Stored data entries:

☆ ☆ ☆ ☆

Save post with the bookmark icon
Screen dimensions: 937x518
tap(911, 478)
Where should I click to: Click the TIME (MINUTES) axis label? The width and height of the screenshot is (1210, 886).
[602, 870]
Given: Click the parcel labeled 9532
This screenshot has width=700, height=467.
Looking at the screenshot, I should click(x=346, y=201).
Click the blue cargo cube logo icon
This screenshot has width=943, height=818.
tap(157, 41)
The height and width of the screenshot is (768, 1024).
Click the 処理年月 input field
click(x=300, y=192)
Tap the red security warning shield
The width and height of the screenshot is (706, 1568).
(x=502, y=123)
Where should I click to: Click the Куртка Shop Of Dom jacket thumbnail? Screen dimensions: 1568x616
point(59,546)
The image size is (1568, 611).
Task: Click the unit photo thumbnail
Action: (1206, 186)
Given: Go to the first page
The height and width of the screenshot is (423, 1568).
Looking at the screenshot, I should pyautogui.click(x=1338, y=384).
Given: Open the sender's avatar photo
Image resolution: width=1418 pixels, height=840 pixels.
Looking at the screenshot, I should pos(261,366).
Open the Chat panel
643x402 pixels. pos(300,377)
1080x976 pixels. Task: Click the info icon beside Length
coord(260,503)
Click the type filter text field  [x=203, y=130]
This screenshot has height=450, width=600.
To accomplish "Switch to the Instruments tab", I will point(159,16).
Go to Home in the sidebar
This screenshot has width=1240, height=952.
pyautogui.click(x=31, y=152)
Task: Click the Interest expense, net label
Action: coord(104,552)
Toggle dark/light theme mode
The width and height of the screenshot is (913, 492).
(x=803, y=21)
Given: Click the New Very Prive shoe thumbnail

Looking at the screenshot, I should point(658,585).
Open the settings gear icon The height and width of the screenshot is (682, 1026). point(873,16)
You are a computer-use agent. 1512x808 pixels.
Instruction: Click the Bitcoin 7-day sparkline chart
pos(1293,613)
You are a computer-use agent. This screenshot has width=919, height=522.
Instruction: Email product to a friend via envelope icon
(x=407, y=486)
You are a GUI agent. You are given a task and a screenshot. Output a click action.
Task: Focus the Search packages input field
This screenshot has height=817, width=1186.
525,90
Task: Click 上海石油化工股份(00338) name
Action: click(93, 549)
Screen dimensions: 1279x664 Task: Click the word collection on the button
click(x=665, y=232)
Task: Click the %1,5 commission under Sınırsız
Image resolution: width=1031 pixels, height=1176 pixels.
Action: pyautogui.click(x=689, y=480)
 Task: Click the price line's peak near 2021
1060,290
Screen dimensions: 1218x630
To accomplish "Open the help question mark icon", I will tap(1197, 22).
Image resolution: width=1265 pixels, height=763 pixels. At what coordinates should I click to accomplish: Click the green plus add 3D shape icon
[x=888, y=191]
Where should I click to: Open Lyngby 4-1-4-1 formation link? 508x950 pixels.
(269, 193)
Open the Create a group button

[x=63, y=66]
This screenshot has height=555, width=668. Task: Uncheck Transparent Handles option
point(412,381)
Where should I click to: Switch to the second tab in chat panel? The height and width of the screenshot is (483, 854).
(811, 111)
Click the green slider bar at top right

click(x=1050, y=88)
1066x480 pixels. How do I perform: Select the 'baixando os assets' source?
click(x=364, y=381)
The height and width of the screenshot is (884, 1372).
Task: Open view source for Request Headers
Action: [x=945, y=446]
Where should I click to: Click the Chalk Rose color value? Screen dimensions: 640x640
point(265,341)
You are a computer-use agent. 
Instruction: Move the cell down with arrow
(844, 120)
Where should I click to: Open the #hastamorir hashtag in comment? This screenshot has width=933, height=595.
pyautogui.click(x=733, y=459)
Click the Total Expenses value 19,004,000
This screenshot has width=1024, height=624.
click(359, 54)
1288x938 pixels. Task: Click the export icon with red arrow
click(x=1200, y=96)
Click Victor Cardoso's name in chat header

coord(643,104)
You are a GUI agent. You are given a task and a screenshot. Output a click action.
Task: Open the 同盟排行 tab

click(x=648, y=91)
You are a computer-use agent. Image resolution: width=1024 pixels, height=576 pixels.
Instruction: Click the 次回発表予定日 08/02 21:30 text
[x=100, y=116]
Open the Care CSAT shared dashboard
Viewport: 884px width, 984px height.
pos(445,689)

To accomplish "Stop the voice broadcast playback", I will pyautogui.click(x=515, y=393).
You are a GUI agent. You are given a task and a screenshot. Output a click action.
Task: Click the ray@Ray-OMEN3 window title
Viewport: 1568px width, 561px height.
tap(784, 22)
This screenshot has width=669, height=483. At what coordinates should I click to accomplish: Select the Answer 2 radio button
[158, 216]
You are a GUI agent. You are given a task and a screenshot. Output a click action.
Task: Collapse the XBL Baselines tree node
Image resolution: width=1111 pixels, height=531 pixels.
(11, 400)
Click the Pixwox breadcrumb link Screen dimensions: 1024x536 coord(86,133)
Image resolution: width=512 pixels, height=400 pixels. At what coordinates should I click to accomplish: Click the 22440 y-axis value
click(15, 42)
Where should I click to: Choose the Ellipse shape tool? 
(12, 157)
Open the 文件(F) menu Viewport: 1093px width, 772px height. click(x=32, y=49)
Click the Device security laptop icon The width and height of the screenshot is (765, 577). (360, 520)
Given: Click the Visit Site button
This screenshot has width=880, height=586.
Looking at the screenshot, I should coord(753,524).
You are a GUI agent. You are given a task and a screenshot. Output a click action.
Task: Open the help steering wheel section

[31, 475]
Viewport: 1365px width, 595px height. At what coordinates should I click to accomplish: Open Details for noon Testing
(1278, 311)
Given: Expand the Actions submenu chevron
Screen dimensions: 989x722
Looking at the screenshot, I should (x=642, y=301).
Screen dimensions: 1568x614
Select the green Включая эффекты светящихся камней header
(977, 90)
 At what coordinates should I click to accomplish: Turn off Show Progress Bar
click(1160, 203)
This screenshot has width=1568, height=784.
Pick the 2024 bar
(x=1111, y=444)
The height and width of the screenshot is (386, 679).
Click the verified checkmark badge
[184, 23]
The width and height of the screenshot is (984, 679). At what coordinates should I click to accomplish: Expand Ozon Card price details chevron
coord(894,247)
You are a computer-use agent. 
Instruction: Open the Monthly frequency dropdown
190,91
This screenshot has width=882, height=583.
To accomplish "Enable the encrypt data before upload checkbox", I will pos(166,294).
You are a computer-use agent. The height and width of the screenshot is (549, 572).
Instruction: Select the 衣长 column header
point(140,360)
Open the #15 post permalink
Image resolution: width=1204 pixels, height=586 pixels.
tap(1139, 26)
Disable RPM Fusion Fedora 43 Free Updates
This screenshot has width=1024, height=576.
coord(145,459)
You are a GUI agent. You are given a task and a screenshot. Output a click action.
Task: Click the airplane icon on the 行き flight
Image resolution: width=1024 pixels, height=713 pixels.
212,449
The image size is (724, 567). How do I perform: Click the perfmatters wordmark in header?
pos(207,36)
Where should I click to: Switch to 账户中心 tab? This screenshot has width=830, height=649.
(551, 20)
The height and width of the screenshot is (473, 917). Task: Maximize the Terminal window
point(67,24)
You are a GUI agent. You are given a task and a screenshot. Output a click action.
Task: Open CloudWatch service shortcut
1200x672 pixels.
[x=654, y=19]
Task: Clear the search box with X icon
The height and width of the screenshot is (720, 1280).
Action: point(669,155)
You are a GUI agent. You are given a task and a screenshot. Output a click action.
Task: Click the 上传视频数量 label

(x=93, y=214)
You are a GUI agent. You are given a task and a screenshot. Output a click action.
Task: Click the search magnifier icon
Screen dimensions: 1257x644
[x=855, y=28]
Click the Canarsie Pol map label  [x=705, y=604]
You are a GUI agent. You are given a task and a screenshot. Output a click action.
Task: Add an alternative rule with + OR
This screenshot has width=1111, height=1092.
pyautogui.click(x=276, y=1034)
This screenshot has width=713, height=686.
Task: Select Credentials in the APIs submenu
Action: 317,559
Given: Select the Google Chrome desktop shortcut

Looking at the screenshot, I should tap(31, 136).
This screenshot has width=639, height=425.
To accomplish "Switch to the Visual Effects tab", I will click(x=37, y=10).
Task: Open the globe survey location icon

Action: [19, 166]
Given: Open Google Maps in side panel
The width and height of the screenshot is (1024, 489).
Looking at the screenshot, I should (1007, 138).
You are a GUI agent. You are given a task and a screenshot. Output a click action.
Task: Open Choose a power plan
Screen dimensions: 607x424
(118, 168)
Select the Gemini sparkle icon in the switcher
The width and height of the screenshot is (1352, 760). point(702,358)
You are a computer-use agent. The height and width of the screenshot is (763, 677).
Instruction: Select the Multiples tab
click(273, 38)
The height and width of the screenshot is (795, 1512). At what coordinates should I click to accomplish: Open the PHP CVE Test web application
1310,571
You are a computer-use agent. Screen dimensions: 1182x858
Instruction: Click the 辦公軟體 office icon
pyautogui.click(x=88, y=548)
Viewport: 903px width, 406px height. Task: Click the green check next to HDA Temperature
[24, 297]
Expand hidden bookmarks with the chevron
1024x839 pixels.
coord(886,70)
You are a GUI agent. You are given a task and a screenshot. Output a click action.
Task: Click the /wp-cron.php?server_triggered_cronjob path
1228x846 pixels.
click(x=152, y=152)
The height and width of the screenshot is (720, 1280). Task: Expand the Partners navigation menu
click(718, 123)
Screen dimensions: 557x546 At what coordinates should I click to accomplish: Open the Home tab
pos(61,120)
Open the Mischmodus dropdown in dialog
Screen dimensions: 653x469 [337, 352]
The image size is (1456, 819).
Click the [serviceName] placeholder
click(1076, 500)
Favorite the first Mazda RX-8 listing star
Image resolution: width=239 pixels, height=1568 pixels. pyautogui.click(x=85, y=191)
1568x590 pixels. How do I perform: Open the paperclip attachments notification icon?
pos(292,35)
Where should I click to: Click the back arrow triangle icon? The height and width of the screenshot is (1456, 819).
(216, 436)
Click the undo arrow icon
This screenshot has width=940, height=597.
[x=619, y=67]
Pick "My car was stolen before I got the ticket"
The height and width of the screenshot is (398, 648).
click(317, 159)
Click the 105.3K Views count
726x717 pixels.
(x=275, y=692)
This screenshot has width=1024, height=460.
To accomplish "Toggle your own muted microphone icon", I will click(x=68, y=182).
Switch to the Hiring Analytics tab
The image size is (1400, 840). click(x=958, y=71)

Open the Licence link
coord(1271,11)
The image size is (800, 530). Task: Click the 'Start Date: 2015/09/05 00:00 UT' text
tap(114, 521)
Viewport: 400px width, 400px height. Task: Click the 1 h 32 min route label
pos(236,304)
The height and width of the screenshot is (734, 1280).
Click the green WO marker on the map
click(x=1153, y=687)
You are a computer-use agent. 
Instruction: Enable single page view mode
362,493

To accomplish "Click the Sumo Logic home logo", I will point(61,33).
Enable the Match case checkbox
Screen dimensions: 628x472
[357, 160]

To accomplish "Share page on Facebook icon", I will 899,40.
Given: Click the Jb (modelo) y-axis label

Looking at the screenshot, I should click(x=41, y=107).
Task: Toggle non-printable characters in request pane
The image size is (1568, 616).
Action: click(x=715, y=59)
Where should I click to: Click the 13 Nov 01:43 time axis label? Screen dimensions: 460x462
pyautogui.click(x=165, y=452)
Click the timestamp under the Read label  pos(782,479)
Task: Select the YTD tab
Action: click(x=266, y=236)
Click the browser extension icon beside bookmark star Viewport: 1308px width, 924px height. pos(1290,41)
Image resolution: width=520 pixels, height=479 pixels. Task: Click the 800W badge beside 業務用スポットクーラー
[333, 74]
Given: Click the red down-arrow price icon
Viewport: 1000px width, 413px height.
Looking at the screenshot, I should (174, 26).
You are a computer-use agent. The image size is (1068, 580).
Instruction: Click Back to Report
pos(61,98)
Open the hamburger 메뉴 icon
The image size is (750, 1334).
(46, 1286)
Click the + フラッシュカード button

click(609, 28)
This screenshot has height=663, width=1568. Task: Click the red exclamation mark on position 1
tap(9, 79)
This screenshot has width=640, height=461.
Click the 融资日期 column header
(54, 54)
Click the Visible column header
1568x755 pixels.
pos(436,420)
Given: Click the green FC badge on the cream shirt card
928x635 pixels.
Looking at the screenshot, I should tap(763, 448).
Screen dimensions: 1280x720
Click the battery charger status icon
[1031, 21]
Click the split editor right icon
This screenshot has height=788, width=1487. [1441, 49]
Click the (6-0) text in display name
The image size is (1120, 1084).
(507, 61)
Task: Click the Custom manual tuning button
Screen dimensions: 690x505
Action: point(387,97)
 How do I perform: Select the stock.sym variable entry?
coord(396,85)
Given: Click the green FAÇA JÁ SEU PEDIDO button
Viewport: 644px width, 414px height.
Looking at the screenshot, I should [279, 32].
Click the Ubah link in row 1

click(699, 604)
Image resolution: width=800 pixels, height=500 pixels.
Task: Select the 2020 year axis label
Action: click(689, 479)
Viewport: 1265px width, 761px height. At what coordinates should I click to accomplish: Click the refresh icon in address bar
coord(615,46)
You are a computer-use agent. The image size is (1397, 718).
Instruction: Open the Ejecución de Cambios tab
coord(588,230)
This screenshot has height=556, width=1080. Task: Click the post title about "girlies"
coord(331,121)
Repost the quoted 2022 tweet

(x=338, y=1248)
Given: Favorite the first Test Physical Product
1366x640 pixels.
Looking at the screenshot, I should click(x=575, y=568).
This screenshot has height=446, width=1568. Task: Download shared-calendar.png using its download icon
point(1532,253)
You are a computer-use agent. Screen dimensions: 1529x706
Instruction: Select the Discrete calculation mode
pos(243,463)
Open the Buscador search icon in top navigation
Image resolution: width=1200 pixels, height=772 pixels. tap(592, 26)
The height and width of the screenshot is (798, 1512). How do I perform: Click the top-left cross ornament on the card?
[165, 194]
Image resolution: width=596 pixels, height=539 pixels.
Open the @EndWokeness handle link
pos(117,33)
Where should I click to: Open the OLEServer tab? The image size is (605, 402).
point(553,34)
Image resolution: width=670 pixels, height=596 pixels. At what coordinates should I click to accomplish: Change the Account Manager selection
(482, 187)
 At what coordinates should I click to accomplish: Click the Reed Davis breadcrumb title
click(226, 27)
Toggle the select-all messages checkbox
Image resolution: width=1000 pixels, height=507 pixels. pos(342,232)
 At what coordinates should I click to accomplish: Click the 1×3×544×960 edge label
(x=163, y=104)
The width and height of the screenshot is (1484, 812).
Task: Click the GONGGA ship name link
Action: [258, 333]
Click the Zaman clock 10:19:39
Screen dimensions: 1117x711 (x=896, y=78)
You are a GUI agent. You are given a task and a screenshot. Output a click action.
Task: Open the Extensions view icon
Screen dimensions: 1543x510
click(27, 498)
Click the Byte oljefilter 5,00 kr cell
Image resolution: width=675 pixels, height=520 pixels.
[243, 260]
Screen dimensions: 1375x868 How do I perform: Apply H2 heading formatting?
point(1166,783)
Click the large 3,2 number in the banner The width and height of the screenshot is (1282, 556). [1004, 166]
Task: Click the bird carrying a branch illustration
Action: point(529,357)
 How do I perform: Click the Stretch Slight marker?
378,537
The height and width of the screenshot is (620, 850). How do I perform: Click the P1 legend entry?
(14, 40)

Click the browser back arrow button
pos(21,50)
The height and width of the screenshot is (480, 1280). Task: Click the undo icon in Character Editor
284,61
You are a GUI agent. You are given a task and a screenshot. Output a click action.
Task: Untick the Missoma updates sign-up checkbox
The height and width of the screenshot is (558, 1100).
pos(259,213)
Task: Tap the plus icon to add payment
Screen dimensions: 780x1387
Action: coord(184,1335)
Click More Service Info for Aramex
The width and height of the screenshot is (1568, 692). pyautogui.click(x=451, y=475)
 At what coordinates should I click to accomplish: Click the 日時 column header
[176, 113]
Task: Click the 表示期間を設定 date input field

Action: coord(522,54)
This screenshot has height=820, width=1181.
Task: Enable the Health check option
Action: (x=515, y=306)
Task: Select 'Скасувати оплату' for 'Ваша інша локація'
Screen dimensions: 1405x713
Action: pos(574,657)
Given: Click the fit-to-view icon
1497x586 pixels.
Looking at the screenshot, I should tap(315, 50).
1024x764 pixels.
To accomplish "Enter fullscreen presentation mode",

☆ ☆ ☆ ☆

Between the first line of the entries above and the line with "Given: Click the parcel labeled 9532", both included, copy every line exactly and nothing outside that range.

● Task solution:
Save post with the bookmark icon
Screen dimensions: 937x518
tap(911, 478)
Where should I click to: Click the TIME (MINUTES) axis label? The width and height of the screenshot is (1210, 886).
[602, 870]
Given: Click the parcel labeled 9532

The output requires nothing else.